An alternative, slightly simpler solution

Just add k out-of-range numbers to the array! This way, the first k missing positive numbers will for sure be within the range of the array and we won’t need the trick with the extra numbers.

Time and space complexities are the same.

Here’s the code:

def find_first_k_missing_positive(nums, k):
  nums += [-1]*k

  i = 0
  while i < len(nums):
    j = nums[i]-1
    if j >= 0 and j < len(nums) and nums[i] != nums[j]:
      nums[i], nums[j] = nums[j], nums[i]
    else:
      i += 1

  missingNumbers = []
  for i in range(len(nums)):
    if i != nums[i]-1:
      missingNumbers.append(i+1)
      if len(missingNumbers) == k:
        break
  return missingNumbers

Nice. Exactly the same idea as me.

I did the same thing, Stored any elements in the array that are > Len of array in a Set.
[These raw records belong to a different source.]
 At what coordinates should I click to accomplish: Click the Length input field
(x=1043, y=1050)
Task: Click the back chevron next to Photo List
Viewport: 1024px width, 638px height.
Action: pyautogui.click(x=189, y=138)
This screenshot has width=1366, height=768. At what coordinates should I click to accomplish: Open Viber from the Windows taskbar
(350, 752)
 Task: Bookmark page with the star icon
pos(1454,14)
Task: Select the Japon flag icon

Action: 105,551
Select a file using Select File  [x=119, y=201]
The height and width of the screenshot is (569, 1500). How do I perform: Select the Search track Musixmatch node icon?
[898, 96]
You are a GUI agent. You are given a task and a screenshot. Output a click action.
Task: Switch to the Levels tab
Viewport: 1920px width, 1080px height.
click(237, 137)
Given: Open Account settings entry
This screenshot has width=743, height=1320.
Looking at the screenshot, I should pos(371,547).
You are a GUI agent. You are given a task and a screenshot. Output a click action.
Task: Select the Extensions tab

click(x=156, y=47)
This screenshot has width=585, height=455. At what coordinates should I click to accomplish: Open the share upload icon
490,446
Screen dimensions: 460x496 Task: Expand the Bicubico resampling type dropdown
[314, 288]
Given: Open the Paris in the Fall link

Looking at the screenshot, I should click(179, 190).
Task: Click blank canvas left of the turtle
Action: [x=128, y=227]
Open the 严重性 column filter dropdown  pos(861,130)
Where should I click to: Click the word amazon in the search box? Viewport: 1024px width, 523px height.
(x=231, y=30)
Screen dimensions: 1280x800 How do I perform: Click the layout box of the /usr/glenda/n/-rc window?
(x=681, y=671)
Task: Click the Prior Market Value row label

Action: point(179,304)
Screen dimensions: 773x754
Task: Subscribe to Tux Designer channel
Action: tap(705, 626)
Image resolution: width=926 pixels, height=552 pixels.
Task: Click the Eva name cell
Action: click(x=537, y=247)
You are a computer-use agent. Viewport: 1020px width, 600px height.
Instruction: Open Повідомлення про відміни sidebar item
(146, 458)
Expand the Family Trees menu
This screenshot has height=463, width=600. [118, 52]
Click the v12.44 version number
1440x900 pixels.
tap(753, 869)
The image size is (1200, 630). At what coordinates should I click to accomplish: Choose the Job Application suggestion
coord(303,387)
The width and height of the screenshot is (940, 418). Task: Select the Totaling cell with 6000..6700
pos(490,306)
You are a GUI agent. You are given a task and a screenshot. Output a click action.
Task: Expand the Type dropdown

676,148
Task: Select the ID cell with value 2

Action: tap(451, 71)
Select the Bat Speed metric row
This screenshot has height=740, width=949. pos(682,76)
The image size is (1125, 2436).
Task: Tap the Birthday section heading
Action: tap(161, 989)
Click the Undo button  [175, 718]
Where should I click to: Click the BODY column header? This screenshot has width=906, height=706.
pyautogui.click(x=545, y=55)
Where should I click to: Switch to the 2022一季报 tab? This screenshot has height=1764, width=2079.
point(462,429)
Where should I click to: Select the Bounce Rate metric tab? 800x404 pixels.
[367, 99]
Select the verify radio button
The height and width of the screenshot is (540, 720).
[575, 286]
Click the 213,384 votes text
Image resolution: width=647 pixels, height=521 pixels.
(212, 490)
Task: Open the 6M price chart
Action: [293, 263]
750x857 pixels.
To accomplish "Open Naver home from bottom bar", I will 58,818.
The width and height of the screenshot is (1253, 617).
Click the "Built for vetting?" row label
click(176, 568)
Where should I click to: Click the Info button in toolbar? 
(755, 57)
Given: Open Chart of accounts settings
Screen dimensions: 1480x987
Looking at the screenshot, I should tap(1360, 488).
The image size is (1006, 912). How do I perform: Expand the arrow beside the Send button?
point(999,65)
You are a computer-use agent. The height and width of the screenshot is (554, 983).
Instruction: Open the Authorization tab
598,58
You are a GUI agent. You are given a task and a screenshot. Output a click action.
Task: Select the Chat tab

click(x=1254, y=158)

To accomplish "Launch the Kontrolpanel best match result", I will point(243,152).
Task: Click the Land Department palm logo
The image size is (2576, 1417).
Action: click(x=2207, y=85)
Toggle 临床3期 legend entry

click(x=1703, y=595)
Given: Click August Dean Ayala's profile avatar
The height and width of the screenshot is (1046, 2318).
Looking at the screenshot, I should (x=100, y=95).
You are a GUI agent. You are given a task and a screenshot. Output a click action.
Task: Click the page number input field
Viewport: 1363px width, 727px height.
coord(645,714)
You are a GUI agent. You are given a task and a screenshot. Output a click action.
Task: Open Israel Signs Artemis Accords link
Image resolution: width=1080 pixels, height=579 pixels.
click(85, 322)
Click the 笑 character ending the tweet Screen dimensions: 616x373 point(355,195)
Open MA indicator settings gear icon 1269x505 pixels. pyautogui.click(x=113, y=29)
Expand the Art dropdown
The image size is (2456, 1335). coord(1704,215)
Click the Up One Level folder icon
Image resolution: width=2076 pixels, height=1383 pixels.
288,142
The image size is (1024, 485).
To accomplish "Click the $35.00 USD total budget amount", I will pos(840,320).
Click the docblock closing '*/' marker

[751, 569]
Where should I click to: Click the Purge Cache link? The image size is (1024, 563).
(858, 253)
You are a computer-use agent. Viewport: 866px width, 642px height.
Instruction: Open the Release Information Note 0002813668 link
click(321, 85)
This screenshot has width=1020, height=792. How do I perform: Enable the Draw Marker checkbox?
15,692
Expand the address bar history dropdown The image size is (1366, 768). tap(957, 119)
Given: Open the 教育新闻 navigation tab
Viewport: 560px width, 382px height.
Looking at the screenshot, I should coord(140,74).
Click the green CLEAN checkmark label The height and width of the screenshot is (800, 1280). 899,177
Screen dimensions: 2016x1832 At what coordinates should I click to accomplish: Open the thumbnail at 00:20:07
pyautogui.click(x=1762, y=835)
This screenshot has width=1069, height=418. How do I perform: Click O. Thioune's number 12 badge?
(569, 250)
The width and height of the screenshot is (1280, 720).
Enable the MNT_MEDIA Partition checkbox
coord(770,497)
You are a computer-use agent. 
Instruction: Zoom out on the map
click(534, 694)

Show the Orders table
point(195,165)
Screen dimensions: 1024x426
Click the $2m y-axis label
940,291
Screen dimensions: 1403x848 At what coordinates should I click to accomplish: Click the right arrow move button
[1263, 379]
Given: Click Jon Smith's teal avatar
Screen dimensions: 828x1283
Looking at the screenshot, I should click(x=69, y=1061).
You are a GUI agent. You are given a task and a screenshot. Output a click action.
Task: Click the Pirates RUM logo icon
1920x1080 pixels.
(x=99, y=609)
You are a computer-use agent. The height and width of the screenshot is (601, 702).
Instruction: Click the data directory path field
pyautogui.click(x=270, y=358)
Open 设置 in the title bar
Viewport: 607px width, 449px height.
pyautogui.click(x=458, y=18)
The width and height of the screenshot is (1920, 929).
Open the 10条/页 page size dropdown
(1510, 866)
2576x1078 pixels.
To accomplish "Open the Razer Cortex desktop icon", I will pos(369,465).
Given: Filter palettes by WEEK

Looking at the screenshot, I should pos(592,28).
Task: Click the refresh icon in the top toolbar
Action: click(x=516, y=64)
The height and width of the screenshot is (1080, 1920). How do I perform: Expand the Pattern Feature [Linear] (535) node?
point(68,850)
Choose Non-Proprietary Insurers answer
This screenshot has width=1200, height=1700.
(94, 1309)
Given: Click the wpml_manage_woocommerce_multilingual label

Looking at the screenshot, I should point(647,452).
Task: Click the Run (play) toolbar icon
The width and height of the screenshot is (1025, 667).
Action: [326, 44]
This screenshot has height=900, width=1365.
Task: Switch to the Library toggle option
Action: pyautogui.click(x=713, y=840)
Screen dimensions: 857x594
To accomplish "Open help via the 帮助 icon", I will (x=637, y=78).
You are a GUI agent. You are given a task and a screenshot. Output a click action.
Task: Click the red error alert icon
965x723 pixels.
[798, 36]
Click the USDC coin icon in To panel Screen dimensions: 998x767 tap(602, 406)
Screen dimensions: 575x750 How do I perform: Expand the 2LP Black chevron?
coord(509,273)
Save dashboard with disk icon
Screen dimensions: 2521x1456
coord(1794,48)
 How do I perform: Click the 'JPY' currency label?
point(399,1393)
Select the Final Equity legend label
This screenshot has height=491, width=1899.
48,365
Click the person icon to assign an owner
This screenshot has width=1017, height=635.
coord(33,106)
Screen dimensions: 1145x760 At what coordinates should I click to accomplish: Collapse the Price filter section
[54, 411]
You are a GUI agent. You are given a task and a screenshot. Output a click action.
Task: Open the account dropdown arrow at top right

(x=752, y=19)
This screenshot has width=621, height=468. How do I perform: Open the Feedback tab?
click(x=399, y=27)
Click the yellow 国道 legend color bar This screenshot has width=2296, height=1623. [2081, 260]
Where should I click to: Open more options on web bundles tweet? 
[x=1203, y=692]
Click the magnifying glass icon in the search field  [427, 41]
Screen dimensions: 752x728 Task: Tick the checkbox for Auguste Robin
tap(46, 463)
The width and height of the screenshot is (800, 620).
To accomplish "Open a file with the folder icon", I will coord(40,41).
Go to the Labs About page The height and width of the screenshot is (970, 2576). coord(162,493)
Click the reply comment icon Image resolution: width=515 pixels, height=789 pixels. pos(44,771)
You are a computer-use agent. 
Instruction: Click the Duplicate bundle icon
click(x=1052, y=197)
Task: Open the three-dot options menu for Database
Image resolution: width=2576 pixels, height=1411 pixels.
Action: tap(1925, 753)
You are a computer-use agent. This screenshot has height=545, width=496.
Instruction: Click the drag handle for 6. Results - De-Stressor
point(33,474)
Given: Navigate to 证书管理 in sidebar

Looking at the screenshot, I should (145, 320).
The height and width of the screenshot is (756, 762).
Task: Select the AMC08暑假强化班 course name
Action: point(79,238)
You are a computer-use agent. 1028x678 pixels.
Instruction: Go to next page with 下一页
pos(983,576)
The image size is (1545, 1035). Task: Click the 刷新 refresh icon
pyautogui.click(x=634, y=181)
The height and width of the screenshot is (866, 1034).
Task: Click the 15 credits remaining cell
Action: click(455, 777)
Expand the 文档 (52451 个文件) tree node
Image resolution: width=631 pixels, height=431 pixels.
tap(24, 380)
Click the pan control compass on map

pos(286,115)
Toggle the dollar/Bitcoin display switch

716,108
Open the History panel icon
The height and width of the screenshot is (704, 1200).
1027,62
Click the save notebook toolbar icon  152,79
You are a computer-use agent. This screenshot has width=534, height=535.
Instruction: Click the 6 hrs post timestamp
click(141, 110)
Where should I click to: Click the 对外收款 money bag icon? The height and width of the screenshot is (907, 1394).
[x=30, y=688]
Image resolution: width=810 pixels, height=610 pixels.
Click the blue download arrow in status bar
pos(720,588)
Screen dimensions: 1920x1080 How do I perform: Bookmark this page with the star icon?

And if we we need more missing elements, we just check for numbers from nums.length + 1 that are NOT in the set.

class FirstKMissingPositive {

  public static List<Integer> findNumbers(int[] nums, int k) {
    List<Integer> missingNumbers = new ArrayList<>();
    Set<Integer> greater = new HashSet<Integer>();
    for(int i = 0; i < nums.length; i++) {
      while(nums[i] > 0 && nums[i] <= nums.length && nums[i] != nums[nums[i] - 1]) {
        swap(nums, i, nums[i] - 1);
      }
      if(nums[i] > nums.length) {
        greater.add(nums[i]);
      }
    }

    for(int i = 0; i < nums.length && k > 0; i++) {
      if(nums[i] != i + 1) {
        missingNumbers.add(i + 1);
        k--;
      }
    }

    int start = nums.length + 1;
    while(k > 0) {
      if(!greater.contains(start)) {
        missingNumbers.add(start);
        k--;
      }
      start++;
    }

    return missingNumbers;
  }

  private static void swap(int[] nums, int left, int right) {
    int temp = nums[left];
    nums[left] = nums[right];
    nums[right] = temp;
  }
}

Did the exact same:

def find_first_k_missing_positive(nums, k):
  missingNumbers = []
  nums += [-1]*k
  i = 0
  while i < len(nums):
    index = nums[i] - 1
    if nums[i] <= len(nums) and nums[i] > 0 and nums[i] != nums[index] :
      nums[i], nums[index] = nums[index], nums[i]
    else:
      i += 1

  for j in range(len(nums)):
    if len(missingNumbers) == k:
      break
    if nums[j] != j + 1:
        missingNumbers.append(j+1)

  return missingNumbers